**EXERCISE:** Would you give the records below again, exactly and completely?
(DATA SUPPLIED begins)
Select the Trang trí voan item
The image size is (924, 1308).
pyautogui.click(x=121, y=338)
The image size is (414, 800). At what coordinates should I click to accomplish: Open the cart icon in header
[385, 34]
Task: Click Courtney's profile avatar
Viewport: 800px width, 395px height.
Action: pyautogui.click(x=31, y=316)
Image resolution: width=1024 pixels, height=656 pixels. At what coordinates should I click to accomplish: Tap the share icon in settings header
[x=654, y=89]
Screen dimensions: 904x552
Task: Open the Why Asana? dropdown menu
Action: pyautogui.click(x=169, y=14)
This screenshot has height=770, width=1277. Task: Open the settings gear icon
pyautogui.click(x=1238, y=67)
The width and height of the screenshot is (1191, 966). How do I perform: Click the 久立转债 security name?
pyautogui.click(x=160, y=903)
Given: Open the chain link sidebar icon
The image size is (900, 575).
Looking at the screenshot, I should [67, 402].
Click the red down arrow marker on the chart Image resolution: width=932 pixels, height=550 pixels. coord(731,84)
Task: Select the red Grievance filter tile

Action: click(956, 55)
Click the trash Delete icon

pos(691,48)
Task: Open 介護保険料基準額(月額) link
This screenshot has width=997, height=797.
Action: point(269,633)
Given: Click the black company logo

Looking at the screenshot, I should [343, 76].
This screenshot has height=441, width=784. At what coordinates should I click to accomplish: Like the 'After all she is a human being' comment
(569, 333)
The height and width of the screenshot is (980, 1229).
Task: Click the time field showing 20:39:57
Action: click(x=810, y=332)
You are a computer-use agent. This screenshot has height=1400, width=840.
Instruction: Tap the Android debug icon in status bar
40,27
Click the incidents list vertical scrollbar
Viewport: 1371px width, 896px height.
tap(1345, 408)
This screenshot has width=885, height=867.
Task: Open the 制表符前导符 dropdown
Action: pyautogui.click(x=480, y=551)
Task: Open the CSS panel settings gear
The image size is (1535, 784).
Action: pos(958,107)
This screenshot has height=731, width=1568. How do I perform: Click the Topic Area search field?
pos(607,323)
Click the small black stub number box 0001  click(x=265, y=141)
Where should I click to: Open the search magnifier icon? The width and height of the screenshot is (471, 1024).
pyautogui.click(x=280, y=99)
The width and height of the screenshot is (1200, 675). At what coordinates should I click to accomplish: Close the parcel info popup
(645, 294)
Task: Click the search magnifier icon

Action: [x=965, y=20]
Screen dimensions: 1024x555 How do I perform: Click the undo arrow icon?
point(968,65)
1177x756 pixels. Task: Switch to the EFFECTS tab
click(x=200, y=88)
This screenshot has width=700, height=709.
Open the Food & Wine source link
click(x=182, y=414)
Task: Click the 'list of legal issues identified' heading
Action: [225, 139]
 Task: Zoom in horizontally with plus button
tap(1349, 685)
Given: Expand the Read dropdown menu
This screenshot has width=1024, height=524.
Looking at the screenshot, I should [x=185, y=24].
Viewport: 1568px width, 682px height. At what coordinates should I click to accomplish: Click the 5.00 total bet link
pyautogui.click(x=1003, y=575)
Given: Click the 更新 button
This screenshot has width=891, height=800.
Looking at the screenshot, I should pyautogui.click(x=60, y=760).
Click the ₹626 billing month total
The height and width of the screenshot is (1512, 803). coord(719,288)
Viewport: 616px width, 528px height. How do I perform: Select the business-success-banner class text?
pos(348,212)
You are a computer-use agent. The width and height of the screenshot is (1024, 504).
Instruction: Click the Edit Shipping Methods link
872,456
(DATA SUPPLIED ends)
**RESPONSE BELOW:**
Select the Trang trí voan item
The image size is (924, 1308).
pyautogui.click(x=121, y=338)
The image size is (414, 800). At what coordinates should I click to accomplish: Open the cart icon in header
[385, 34]
Task: Click Courtney's profile avatar
Viewport: 800px width, 395px height.
Action: pyautogui.click(x=31, y=316)
Image resolution: width=1024 pixels, height=656 pixels. At what coordinates should I click to accomplish: Tap the share icon in settings header
[x=654, y=89]
Screen dimensions: 904x552
Task: Open the Why Asana? dropdown menu
Action: pyautogui.click(x=169, y=14)
This screenshot has height=770, width=1277. Task: Open the settings gear icon
pyautogui.click(x=1238, y=67)
The width and height of the screenshot is (1191, 966). How do I perform: Click the 久立转债 security name?
pyautogui.click(x=160, y=903)
Given: Open the chain link sidebar icon
The image size is (900, 575).
Looking at the screenshot, I should [67, 402].
Click the red down arrow marker on the chart Image resolution: width=932 pixels, height=550 pixels. coord(731,84)
Task: Select the red Grievance filter tile

Action: click(956, 55)
Click the trash Delete icon

pos(691,48)
Task: Open 介護保険料基準額(月額) link
This screenshot has width=997, height=797.
Action: point(269,633)
Given: Click the black company logo

Looking at the screenshot, I should [343, 76].
This screenshot has height=441, width=784. At what coordinates should I click to accomplish: Like the 'After all she is a human being' comment
(569, 333)
The height and width of the screenshot is (980, 1229).
Task: Click the time field showing 20:39:57
Action: click(x=810, y=332)
You are a computer-use agent. This screenshot has height=1400, width=840.
Instruction: Tap the Android debug icon in status bar
40,27
Click the incidents list vertical scrollbar
Viewport: 1371px width, 896px height.
tap(1345, 408)
This screenshot has width=885, height=867.
Task: Open the 制表符前导符 dropdown
Action: pyautogui.click(x=480, y=551)
Task: Open the CSS panel settings gear
The image size is (1535, 784).
Action: pos(958,107)
This screenshot has height=731, width=1568. How do I perform: Click the Topic Area search field?
pos(607,323)
Click the small black stub number box 0001  click(x=265, y=141)
Where should I click to: Open the search magnifier icon? The width and height of the screenshot is (471, 1024).
pyautogui.click(x=280, y=99)
The width and height of the screenshot is (1200, 675). At what coordinates should I click to accomplish: Close the parcel info popup
(645, 294)
Task: Click the search magnifier icon

Action: [x=965, y=20]
Screen dimensions: 1024x555 How do I perform: Click the undo arrow icon?
point(968,65)
1177x756 pixels. Task: Switch to the EFFECTS tab
click(x=200, y=88)
This screenshot has width=700, height=709.
Open the Food & Wine source link
click(x=182, y=414)
Task: Click the 'list of legal issues identified' heading
Action: [225, 139]
 Task: Zoom in horizontally with plus button
tap(1349, 685)
Given: Expand the Read dropdown menu
This screenshot has width=1024, height=524.
Looking at the screenshot, I should [x=185, y=24].
Viewport: 1568px width, 682px height. At what coordinates should I click to accomplish: Click the 5.00 total bet link
pyautogui.click(x=1003, y=575)
Given: Click the 更新 button
This screenshot has width=891, height=800.
Looking at the screenshot, I should pyautogui.click(x=60, y=760).
Click the ₹626 billing month total
The height and width of the screenshot is (1512, 803). coord(719,288)
Viewport: 616px width, 528px height. How do I perform: Select the business-success-banner class text?
pos(348,212)
You are a computer-use agent. The width and height of the screenshot is (1024, 504).
Instruction: Click the Edit Shipping Methods link
872,456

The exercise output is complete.